### 提示文
まず、「2世紀の政治権力以降過程」は「2世紀の政治権力移行過程」の誤りです。お詫びして訂正します。

倭及び日本の中央集権的政治統一は大宝律令(8世紀初頭)の施行をもってなされたと思っています。

それまでは、将軍ではなく大王自身がトップであるという違いはありますが、江戸時代の幕藩体制に近い地域連合的な政治統一だったはずです。もちろん、そうでありながらも、大王権力が徐々に政治的力を増大させていく歴史過程だったとも思っています。

律令制とそれ以前の政治構造の根底的な違いは、大王を含む政治的支配層のそれぞれがある領域の土地と庶民を直接的に支配していたのか、それとも、単一の政治機構が全領土を支配し支配層構成員はその機構内に位置することで俸禄を得る仕組みなのかにあると考えています。
(律令制は、かたちとして500年ほど続きましたが、内実は政治的支配層上位自らの手で蝕まれ支配層の弱体化が進んでいきました)


>また、「銅鐸族の東方への移動」とは、邪馬台国グループに敗北した勢力が東方に移
>動したという意味でしょうか?

銅鐸族の故地は奴国及びその周辺(北部九州:筑紫)だったと思っています。
邪馬台国連合に敗北した勢力で邪馬台国連合の軍門に降りたくなかった部分が東方に移動したのだろうと考えています。

銅剣銅矛圏と銅鐸圏という区分がなされていますが、銅剣銅矛を主たる武器として使用した勢力が東方に移動して現在銅鐸圏と呼ばれる生活様態を生み出したとみたほうがすっきりすると思っています。

甕棺葬制がまるである時期の日本列島全域で行われていたと錯誤されてしまうような説明がされていることもありますが、古代については河川・山岳・海などの自然条件で区分けされる地理的範囲で生き方や世界観が違う可能性が大いにあるという見方が重要です。
考古学は、地域と時間軸と現在とは比較にならないほど細かく分けて考察する必要があります。
甕棺墓は筑後川右岸(北側)から福岡平野で限定される葬制で、2世紀末には衰退ないし消滅しています。
(甕棺墓があったところが後漢書に書かれている倭奴国の領域に相当し、そこが銅鐸族の故地である可能性が高いと思っています)

### 生データ
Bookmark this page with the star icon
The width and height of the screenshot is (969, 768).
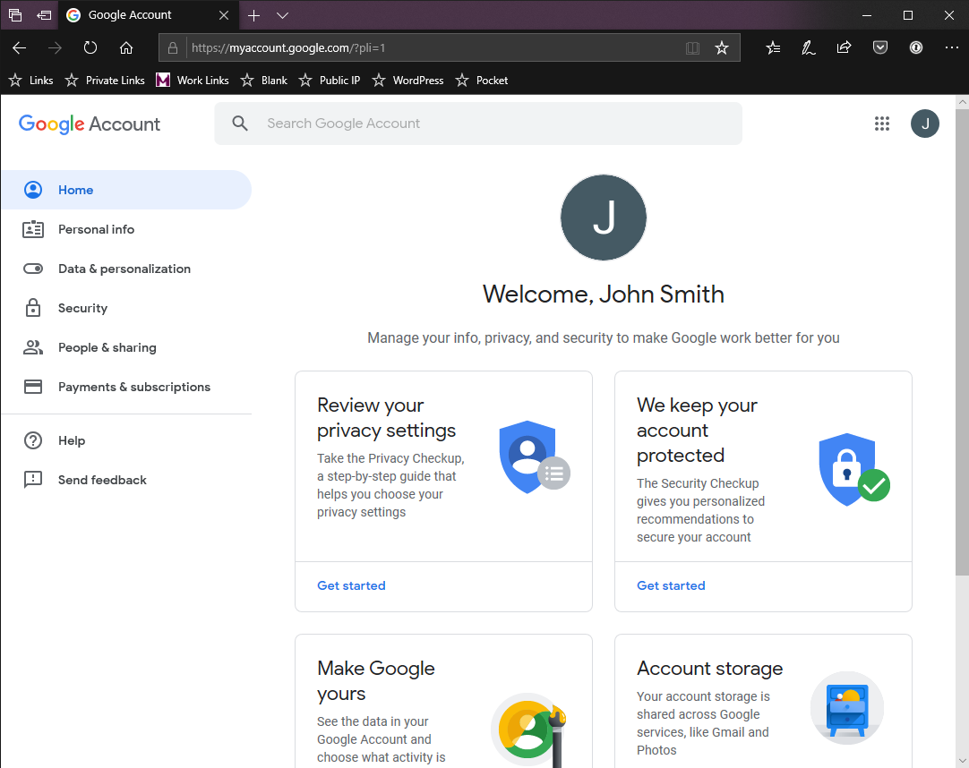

### 演習課題 1
提示文から、「銅剣銅矛圏と銅鐸圏という区分」を含む語句で始まり「けて考察する必要があります。」の後で終わる部分を、一字一句変えずに抜き出せ。
### 演習課題 2
提示文の筆者は、倭及び日本の中央集権的政治統一が何の施行によってなされたと考えているか。
### 演習課題 3
次の(a)〜(c)が提示文の内容と合うかどうかを、それぞれ「はい」か「いいえ」で答え、判断の根拠となる提示文の語句をそのまま引用せよ。
(a) 律令制は、かたちとしては500年ほど続いた。
(b) 筆者は、銅鐸族の故地を近畿地方だと考えている。
(c) 甕棺墓は、筑後川左岸から福岡平野に限られる葬制である。

### 出力全文 1
銅剣銅矛圏と銅鐸圏という区分がなされていますが、銅剣銅矛を主たる武器として使用した勢力が東方に移動して現在銅鐸圏と呼ばれる生活様態を生み出したとみたほうがすっきりすると思っています。

甕棺葬制がまるである時期の日本列島全域で行われていたと錯誤されてしまうような説明がされていることもありますが、古代については河川・山岳・海などの自然条件で区分けされる地理的範囲で生き方や世界観が違う可能性が大いにあるという見方が重要です。
考古学は、地域と時間軸と現在とは比較にならないほど細かく分けて考察する必要があります。

### 出力全文 2
大宝律令(8世紀初頭)の施行によってなされたと考えている。

### 出力全文 3
(a) はい。「律令制は、かたちとして500年ほど続きましたが」
(b) いいえ。「銅鐸族の故地は奴国及びその周辺(北部九州:筑紫)だったと思っています。」
(c) いいえ。「甕棺墓は筑後川右岸(北側)から福岡平野で限定される葬制で」